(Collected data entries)

□ □ □ □ □

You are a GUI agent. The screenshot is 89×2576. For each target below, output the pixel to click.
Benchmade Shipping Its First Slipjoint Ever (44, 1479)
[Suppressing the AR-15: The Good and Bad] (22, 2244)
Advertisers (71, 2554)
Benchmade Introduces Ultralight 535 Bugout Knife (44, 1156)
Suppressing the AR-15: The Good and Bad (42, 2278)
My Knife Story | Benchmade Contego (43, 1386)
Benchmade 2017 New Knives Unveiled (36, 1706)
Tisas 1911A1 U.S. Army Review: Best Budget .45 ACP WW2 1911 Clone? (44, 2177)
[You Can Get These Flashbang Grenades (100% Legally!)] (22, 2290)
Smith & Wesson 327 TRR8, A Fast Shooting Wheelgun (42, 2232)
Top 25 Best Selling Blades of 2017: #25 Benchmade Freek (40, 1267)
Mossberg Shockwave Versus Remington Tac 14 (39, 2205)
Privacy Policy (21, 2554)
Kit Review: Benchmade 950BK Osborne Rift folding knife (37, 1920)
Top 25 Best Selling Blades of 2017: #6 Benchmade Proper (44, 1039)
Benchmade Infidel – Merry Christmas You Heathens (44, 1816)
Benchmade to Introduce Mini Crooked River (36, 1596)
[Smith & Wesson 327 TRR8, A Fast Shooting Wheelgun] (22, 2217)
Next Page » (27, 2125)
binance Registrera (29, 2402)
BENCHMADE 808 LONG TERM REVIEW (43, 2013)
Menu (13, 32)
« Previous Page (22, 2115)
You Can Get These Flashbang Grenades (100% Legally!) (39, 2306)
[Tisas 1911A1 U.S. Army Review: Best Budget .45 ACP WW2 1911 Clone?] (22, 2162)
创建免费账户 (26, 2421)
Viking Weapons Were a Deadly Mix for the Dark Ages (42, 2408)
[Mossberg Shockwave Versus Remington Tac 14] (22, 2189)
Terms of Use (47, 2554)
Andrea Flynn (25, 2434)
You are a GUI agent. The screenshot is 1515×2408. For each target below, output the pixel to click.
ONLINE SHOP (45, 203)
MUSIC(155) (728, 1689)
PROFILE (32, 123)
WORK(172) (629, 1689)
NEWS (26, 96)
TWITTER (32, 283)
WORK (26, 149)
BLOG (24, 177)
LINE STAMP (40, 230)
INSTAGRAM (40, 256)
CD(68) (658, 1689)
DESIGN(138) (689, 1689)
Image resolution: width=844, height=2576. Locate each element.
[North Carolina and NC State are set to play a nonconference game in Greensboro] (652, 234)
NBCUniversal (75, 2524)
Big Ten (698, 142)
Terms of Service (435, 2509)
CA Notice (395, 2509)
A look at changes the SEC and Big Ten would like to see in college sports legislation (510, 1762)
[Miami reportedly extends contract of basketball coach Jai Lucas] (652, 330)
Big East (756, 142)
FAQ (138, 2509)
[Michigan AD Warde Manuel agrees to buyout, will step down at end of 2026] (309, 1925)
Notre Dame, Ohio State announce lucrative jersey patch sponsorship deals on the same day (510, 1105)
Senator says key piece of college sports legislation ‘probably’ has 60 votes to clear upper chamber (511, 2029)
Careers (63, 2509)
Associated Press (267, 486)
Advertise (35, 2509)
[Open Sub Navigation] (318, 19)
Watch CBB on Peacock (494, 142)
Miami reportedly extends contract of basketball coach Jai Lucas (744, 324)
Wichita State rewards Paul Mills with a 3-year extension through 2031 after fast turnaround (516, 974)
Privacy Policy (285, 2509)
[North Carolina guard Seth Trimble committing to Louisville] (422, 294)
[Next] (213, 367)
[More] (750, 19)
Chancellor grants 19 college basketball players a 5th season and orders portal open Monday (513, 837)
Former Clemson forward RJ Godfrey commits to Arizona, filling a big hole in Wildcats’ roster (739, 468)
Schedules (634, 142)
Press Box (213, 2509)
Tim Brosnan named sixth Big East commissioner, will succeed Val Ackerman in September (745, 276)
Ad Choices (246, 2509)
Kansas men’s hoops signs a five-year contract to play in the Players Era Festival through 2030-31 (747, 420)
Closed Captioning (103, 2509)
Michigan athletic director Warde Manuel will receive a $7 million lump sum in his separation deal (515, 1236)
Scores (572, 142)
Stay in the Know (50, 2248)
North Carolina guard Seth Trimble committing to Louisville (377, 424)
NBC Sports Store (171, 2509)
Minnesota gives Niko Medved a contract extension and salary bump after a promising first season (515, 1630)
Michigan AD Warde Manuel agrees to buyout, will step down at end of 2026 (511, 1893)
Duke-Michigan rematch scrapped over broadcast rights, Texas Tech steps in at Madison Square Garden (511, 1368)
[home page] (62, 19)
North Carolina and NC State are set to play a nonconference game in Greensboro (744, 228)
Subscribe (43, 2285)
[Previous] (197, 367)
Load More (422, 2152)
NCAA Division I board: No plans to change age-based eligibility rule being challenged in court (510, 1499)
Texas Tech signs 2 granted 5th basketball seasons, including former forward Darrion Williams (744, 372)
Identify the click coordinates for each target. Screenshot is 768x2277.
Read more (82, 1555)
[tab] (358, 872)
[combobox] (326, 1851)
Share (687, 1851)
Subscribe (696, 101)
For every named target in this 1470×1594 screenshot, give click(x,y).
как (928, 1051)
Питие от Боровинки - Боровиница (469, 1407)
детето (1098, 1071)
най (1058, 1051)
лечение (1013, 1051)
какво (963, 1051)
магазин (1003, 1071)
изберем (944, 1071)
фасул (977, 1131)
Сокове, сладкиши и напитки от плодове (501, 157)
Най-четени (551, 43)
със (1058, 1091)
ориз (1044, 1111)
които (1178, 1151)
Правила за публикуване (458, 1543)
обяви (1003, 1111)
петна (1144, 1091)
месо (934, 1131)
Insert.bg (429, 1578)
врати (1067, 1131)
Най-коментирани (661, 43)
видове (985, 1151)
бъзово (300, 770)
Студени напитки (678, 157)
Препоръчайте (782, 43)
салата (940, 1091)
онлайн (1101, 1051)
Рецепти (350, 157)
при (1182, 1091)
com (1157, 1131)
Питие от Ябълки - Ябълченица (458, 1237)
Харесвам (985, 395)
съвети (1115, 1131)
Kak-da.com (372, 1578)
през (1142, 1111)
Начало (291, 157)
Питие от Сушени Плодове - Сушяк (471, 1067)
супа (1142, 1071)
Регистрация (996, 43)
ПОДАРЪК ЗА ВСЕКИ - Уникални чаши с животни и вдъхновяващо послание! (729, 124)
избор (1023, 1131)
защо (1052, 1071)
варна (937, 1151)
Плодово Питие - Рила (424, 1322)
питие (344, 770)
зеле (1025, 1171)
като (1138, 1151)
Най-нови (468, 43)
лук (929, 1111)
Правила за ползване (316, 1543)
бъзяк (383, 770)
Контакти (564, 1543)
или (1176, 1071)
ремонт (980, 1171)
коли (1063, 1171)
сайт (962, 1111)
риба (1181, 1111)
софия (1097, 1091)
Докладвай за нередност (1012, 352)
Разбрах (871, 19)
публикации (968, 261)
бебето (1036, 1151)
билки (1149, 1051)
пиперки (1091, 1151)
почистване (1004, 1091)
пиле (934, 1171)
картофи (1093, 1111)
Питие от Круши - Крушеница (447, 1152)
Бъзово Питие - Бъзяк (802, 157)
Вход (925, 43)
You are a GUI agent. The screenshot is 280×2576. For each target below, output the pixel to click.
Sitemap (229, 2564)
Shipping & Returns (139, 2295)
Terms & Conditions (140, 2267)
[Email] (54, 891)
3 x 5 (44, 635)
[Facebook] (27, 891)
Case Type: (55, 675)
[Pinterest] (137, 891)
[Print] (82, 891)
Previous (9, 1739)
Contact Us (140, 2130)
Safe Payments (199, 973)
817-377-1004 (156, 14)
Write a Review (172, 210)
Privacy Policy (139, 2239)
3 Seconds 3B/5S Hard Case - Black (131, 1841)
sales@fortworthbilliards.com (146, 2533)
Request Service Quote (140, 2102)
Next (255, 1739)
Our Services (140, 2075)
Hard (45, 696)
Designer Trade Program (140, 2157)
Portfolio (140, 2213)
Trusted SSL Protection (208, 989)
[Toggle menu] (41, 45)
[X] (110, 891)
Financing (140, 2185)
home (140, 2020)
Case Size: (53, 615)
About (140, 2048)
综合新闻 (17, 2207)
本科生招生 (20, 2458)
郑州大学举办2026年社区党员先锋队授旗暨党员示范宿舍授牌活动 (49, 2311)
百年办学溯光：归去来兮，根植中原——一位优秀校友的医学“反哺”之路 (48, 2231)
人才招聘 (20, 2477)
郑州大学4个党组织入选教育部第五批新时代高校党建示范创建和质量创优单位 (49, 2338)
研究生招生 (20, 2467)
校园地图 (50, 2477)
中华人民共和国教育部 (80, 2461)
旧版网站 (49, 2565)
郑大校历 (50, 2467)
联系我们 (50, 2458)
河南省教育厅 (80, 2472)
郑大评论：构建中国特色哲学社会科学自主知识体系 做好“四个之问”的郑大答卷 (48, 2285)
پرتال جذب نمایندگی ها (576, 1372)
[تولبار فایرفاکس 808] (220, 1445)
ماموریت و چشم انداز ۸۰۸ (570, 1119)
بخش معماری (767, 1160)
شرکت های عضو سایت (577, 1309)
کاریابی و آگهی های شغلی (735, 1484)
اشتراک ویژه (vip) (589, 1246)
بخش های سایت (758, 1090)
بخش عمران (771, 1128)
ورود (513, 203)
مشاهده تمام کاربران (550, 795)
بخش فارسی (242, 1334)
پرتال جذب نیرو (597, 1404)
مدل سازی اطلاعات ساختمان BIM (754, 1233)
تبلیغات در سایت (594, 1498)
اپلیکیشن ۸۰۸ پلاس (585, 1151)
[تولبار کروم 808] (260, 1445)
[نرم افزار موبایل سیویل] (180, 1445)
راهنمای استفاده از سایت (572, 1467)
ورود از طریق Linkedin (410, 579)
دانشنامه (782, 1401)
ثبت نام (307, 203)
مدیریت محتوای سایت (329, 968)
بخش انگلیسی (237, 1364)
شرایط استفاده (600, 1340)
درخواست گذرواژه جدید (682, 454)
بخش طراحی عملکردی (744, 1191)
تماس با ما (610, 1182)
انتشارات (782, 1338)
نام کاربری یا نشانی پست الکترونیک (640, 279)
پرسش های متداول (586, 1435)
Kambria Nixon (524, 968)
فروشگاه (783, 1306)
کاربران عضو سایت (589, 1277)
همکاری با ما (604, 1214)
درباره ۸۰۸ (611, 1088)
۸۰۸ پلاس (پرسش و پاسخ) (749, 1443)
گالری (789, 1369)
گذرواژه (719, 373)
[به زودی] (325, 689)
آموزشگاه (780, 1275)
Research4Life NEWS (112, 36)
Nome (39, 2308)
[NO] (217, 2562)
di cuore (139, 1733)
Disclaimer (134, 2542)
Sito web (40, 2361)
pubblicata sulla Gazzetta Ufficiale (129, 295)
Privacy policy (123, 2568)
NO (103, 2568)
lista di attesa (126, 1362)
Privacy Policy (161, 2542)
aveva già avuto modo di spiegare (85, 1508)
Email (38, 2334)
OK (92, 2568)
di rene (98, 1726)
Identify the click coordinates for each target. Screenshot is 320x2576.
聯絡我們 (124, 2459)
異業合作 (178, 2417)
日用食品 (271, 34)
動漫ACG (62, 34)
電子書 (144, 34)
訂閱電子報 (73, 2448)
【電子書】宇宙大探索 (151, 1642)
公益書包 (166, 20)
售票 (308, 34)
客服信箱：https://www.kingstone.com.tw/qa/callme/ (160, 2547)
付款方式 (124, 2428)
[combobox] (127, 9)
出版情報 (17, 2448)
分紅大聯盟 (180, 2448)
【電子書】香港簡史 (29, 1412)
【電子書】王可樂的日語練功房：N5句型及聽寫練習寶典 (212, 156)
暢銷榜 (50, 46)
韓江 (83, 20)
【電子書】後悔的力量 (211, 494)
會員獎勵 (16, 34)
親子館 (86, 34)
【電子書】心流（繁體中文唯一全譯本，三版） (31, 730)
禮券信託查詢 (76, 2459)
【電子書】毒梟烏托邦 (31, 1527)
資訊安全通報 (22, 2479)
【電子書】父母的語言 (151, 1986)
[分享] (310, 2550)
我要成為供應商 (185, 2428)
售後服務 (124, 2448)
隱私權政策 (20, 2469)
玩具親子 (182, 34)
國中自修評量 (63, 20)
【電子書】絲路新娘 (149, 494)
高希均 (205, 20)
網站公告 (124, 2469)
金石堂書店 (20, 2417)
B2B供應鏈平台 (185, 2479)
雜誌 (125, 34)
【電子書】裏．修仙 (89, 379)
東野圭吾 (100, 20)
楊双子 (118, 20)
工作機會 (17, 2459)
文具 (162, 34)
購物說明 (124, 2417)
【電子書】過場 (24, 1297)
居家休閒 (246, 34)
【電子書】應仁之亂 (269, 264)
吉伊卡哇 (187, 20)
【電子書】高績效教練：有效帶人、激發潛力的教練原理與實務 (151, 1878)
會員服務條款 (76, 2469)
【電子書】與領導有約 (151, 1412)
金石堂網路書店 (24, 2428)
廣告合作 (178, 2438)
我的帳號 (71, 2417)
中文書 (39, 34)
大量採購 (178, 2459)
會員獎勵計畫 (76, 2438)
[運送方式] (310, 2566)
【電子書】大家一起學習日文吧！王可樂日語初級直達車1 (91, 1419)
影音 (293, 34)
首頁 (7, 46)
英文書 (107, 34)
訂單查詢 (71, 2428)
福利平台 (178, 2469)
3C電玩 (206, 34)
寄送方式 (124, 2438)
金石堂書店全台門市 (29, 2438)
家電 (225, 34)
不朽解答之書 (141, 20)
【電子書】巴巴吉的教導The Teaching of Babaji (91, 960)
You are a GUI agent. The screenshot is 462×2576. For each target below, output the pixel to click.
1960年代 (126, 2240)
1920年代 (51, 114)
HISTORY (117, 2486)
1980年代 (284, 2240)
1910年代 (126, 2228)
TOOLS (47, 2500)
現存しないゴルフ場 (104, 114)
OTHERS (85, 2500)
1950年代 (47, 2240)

□ □ □ □ □

### HOW TO COMPLETE THIS TASK
Your task is to retype the entries verbatim, starting with the line that holds "питие (344, 770)" and stopping after the line that holds "بخش های سایت (758, 1090)".

### SOLUTION
питие (344, 770)
зеле (1025, 1171)
като (1138, 1151)
Най-нови (468, 43)
лук (929, 1111)
Правила за ползване (316, 1543)
бъзяк (383, 770)
Контакти (564, 1543)
или (1176, 1071)
ремонт (980, 1171)
коли (1063, 1171)
сайт (962, 1111)
риба (1181, 1111)
софия (1097, 1091)
Докладвай за нередност (1012, 352)
Разбрах (871, 19)
публикации (968, 261)
бебето (1036, 1151)
билки (1149, 1051)
пиперки (1091, 1151)
почистване (1004, 1091)
пиле (934, 1171)
картофи (1093, 1111)
Питие от Круши - Крушеница (447, 1152)
Бъзово Питие - Бъзяк (802, 157)
Вход (925, 43)
You are a GUI agent. The screenshot is 280×2576. For each target below, output the pixel to click.
Sitemap (229, 2564)
Shipping & Returns (139, 2295)
Terms & Conditions (140, 2267)
[Email] (54, 891)
3 x 5 (44, 635)
[Facebook] (27, 891)
Case Type: (55, 675)
[Pinterest] (137, 891)
[Print] (82, 891)
Previous (9, 1739)
Contact Us (140, 2130)
Safe Payments (199, 973)
817-377-1004 (156, 14)
Write a Review (172, 210)
Privacy Policy (139, 2239)
3 Seconds 3B/5S Hard Case - Black (131, 1841)
sales@fortworthbilliards.com (146, 2533)
Request Service Quote (140, 2102)
Next (255, 1739)
Our Services (140, 2075)
Hard (45, 696)
Designer Trade Program (140, 2157)
Portfolio (140, 2213)
Trusted SSL Protection (208, 989)
[Toggle menu] (41, 45)
[X] (110, 891)
Financing (140, 2185)
home (140, 2020)
Case Size: (53, 615)
About (140, 2048)
综合新闻 (17, 2207)
本科生招生 (20, 2458)
郑州大学举办2026年社区党员先锋队授旗暨党员示范宿舍授牌活动 (49, 2311)
百年办学溯光：归去来兮，根植中原——一位优秀校友的医学“反哺”之路 (48, 2231)
人才招聘 (20, 2477)
郑州大学4个党组织入选教育部第五批新时代高校党建示范创建和质量创优单位 (49, 2338)
研究生招生 (20, 2467)
校园地图 (50, 2477)
中华人民共和国教育部 (80, 2461)
旧版网站 (49, 2565)
郑大校历 (50, 2467)
联系我们 (50, 2458)
河南省教育厅 (80, 2472)
郑大评论：构建中国特色哲学社会科学自主知识体系 做好“四个之问”的郑大答卷 (48, 2285)
پرتال جذب نمایندگی ها (576, 1372)
[تولبار فایرفاکس 808] (220, 1445)
ماموریت و چشم انداز ۸۰۸ (570, 1119)
بخش معماری (767, 1160)
شرکت های عضو سایت (577, 1309)
کاریابی و آگهی های شغلی (735, 1484)
اشتراک ویژه (vip) (589, 1246)
بخش های سایت (758, 1090)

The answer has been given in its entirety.